Today, August 9, is being observed regionally and worldwide as International Day for Indigenous People, in honour of the First People who inhabited the Caribbean and The Americas.

The gateway to Europe’s destruction of indigenous civilizations and introduction of slavery was fatefully opened by Christopher Columbus in 1492, when he first set eyes on Hispaniola (the island that’s today home to both Haiti and the Dominican Republic).

The navigator, seeking new worlds to conquer for Europe, was searching for India by secretly following maps drawn by African and Chinese predecessors, thus his and the European description of the islands he saw and landed on as the ‘West Indies’.

After the islands, the European invaders conquered ‘The Americas’, where First People and their ancient civilization (like the Mayas and Aztecs) were destroyed through an organized process of persistent Native Genocide, which qualifies as what I like to describe as ‘The Greatest Crime Against Humanity Before Trans-Atlantic Slavery.’

It’s precisely because of their recognition of those two historic Crimes Against Humanity in our part of the world that Caribbean Community (CARICOM) governments ten years ago launched their quest for Reparations from the UK and Europe for ‘Slavery and Native Genocide’.

Unfortunately, CARICOM’s emphasis continues to be more on the Reparations for Slavery than for Native Genocide, with more being taught, learned and shared about the former than the wiping-out of the First People across CARICOM and The Americas (North, Central and South).

We learned at school that ‘Caribs and Arawaks’ were warlike and peaceful, the former being ‘cannibals’ who ate their victims.
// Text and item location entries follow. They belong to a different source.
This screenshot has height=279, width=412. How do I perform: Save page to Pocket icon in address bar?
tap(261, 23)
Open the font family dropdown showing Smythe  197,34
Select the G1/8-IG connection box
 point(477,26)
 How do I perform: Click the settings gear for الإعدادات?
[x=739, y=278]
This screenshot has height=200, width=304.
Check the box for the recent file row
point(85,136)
Likewise, ‘Amerindians’ are still spoken of by some fellow Guyanese as lesser human beings who collaborated with the Europeans to introduce slavery and their over 200 hinterland communities are still also being regarded as less-worthy of sharing the national spoils from Oil & Gas through sale of Carbon Credits.

It all stems from The Big Columbus Lie about Europeans having ‘discovered’ Guyana and other CARICOM member-states and all of The Americas.
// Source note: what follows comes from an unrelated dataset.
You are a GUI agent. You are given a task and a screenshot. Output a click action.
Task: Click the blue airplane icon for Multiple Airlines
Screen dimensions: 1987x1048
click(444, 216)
After all, the First People in the lands they invaded and conquered through mass-murder already had their more-advanced indigenous, home-grown civilizations when the likes of Columbus, Amerigo Vespucci and other European conquistadors arrived.

The lost story of our First People is still just waiting to be found and shared.

In Saint Lucia, the island’s National Trust and local archaeologists took steps in 2020 and 2021 to help expose, identify, preserve and protect the latest Amerindian sites unearthed at the Canadian-owned private Cabot golf course north of Cap Estate.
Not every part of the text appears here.